Living with a Mattress

For the past three months, I’ve been living with an extra mattress. It sits there against the wall of my barely three-yards-wide bedroom, leaning and taking up a foot of floor space. It’s a replica of the one I sleep on but newer and wrapped in plastic. 

I run into it occasionally or turn my body horizontal to get past it. And when the ceiling fan spins, the plastic wrap bounces, making a thin creaking sound. Like rubbing tissue paper between your hands. 

I could get rid of it, or change it out and throw out the old one, leave it on the curb, send it to the dump, spend money on a storage unit to leave one lone mattress in it. But I don’t, and it stays. 

The mattress was purchased to outfit a ratty apartment two years ago, and lived on the tan carpet floor before my bed frame was delivered (after getting lost twice). This apartment does not bring back good memories — only memories of a horrible roommate and nights spent turning into a puddle of tears on the floor. 

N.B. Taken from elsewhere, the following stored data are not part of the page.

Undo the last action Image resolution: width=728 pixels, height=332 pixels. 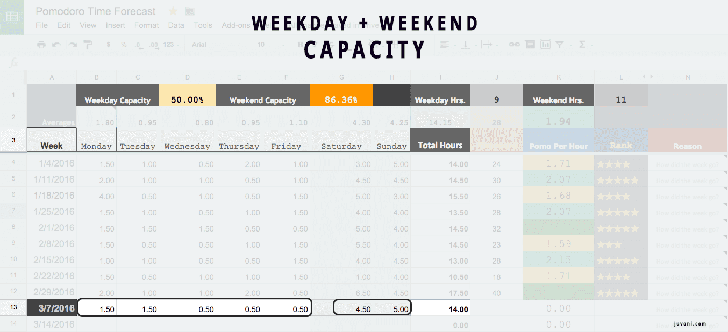tap(56, 45)
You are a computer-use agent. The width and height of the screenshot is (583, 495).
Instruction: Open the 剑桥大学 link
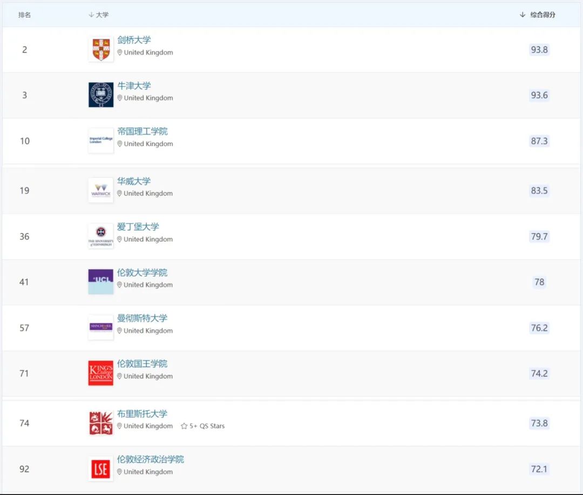[134, 40]
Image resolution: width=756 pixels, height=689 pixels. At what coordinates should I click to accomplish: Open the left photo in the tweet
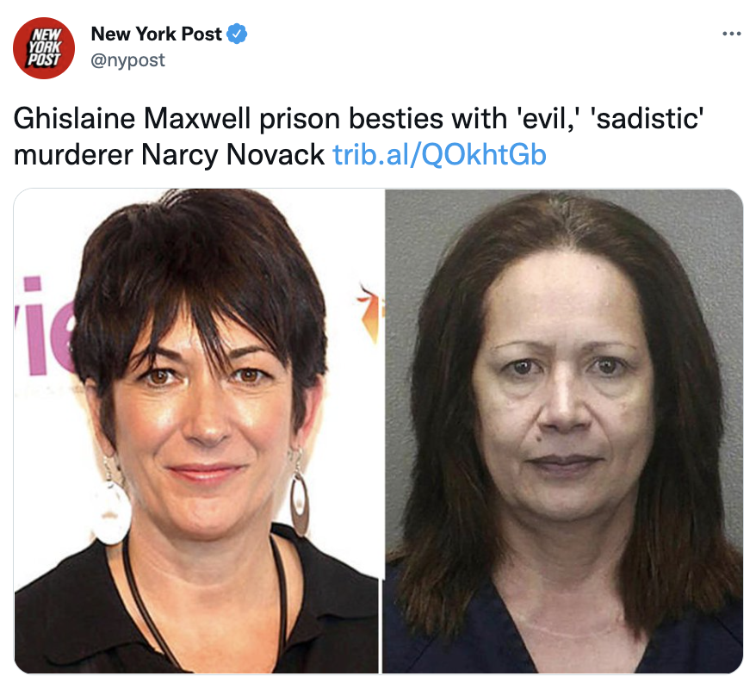[196, 431]
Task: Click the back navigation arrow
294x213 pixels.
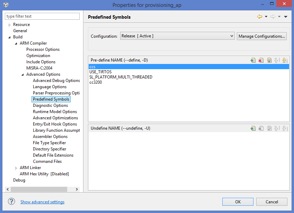Action: (260, 17)
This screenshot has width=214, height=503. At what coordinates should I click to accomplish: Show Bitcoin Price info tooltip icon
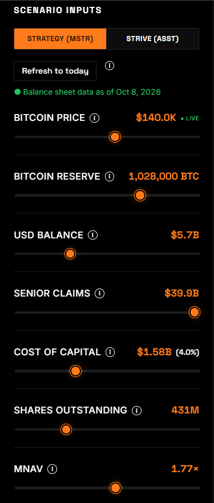pos(94,118)
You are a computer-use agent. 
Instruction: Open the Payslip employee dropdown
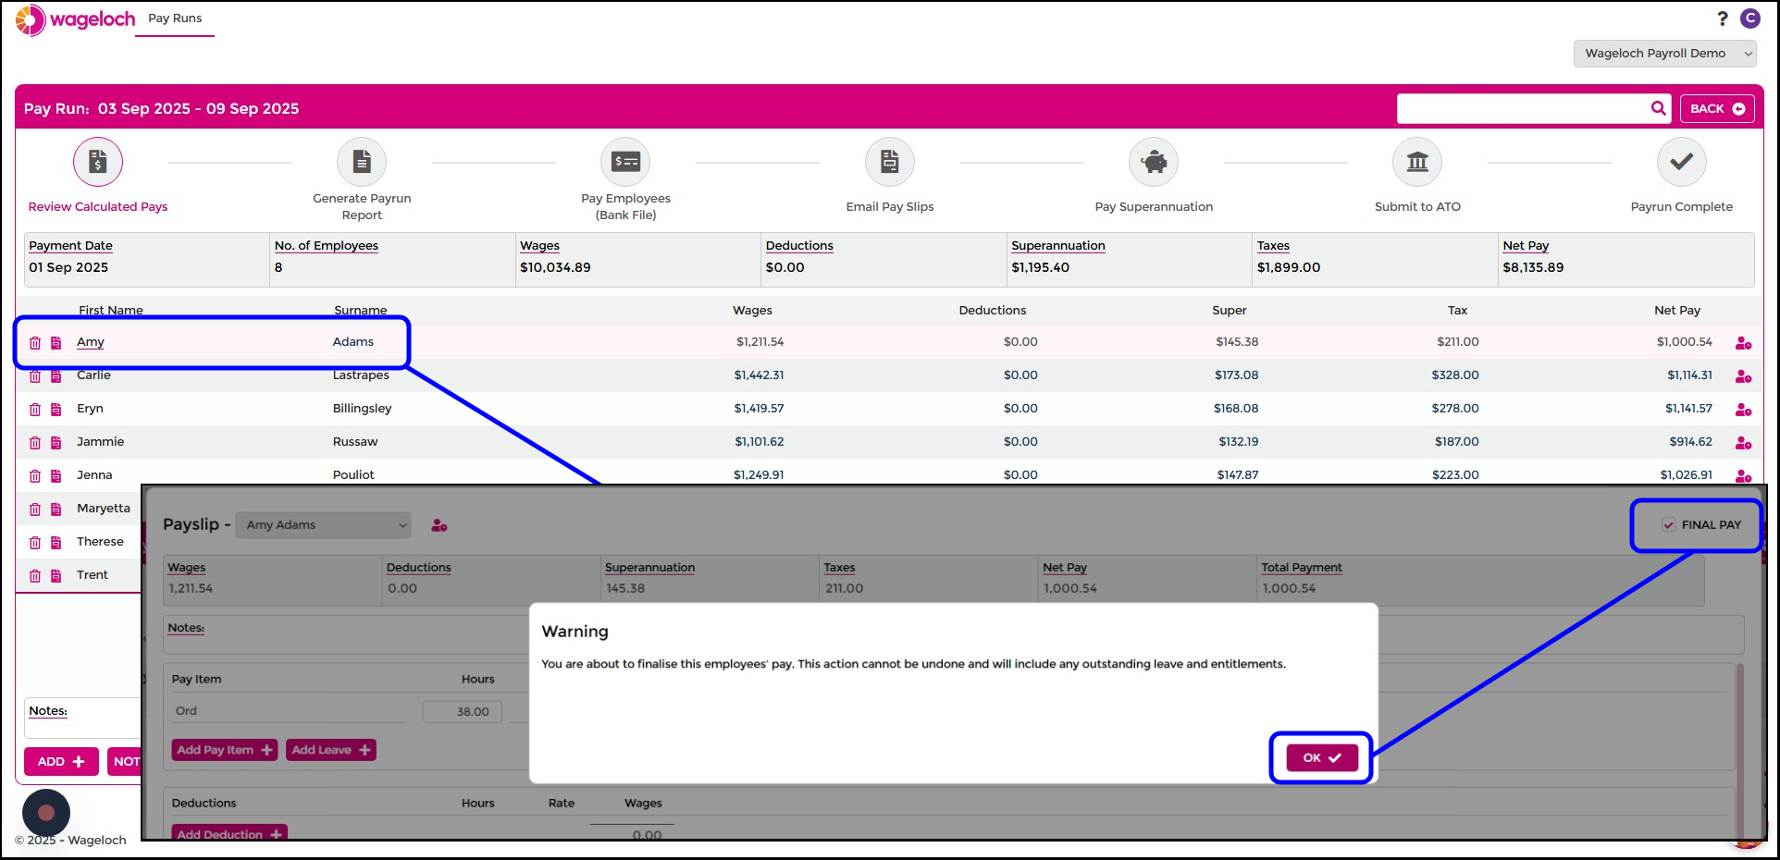tap(323, 525)
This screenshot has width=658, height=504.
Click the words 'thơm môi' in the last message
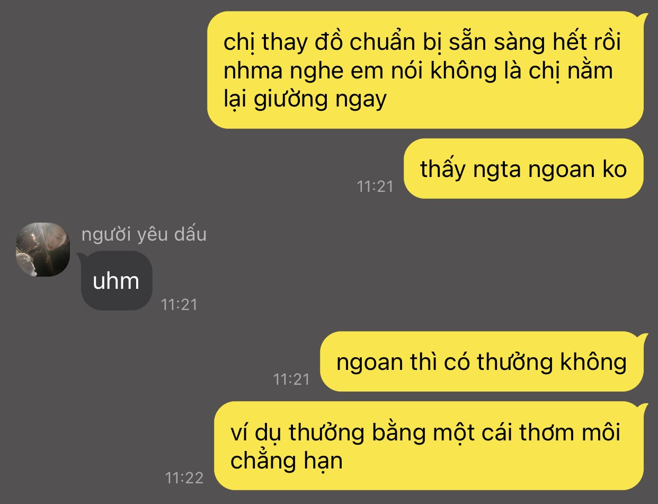[569, 432]
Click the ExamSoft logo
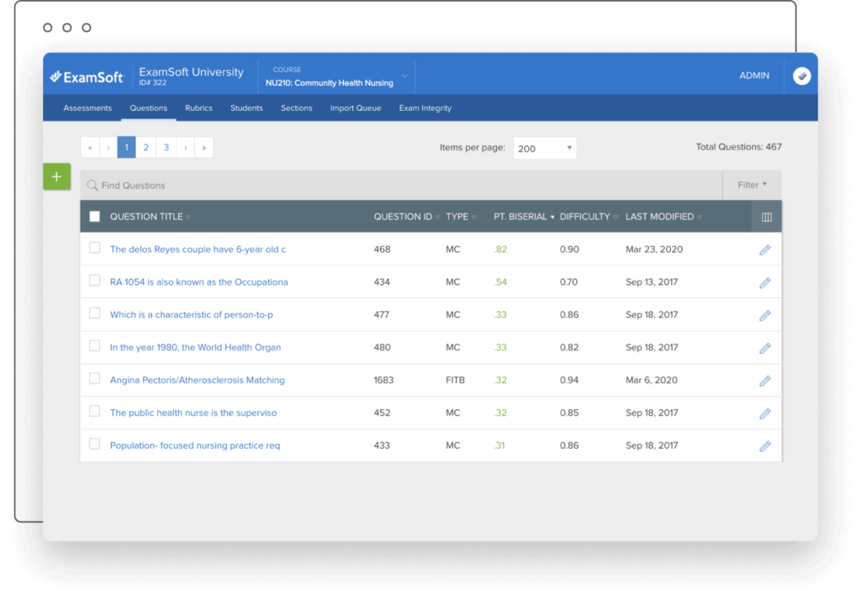The height and width of the screenshot is (600, 861). 87,76
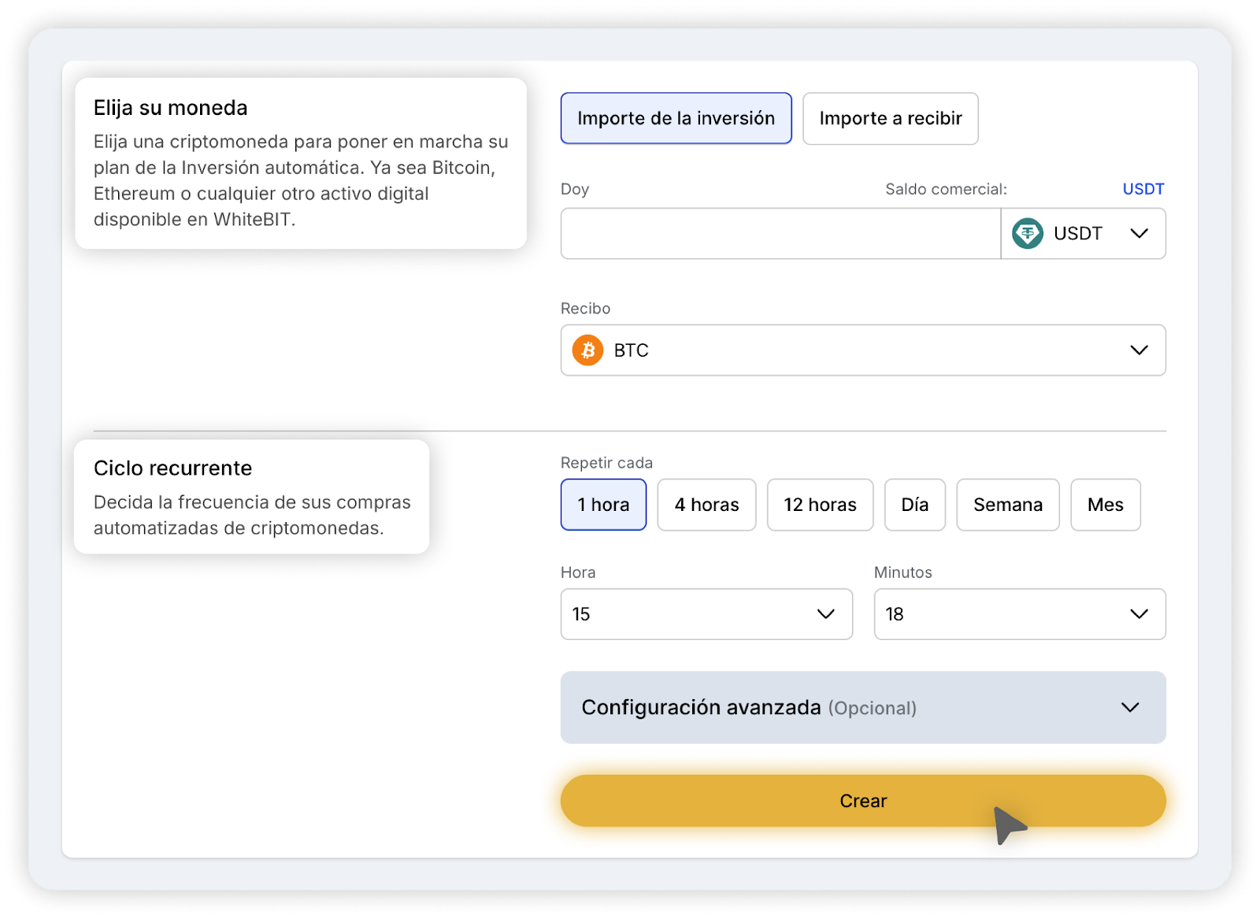1260x918 pixels.
Task: Switch to Importe de la inversión tab
Action: click(676, 119)
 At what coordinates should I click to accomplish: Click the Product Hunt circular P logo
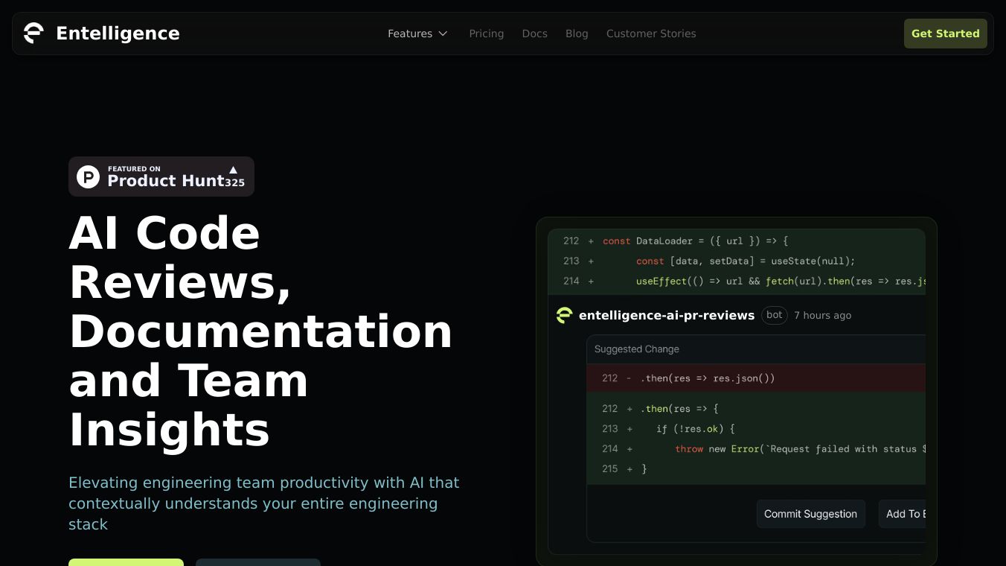[89, 177]
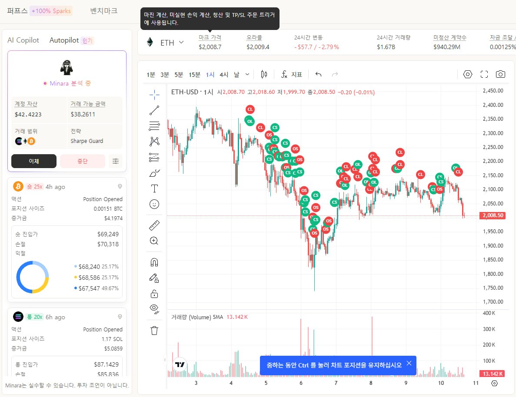
Task: Click the trash icon to remove drawings
Action: [x=154, y=331]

But my mattress was stable then, warm and welcoming, holding me in my bedroom with the door always locked. I should be grateful. 

After moving back home into my childhood room, I brought the mattress with me, and now I have two. It sits like a frumpy reminder that this — this time, place, life back at home, is temporary. It’s waiting to be packed up and shipped elsewhere. 

I spend lots of time agonizing over the future. I scroll through job openings and adjust my resume, then send it out into the world with crossed fingers and a jade plant leaf. 

I think about the girl I might be in five, ten years. She comes across vividly, living in another city with new friends and a new life. She writes and makes money and doesn’t feel so behind. But as far as the imagination goes, I can never touch her. Can never believe she might someday be me. 

I could change the mattress out, but then what? Is this where I am now? Is this my life?

If I unwrap the mattress, it creates permanence. 

Because you see, as long as the mattress is wrapped and ready to go, so am I. I am going somewhere.  

But if I unwrap it and fit it to the bed frame, then I am here, I am here to stay, and this is where I’ve ended up, in the exact same place the old mattress used to sleep. I’ve gone nowhere at all.

So, I leave the mattress wrapped in my room, taking up space. I live with it. So it can remind me someday I won’t have to.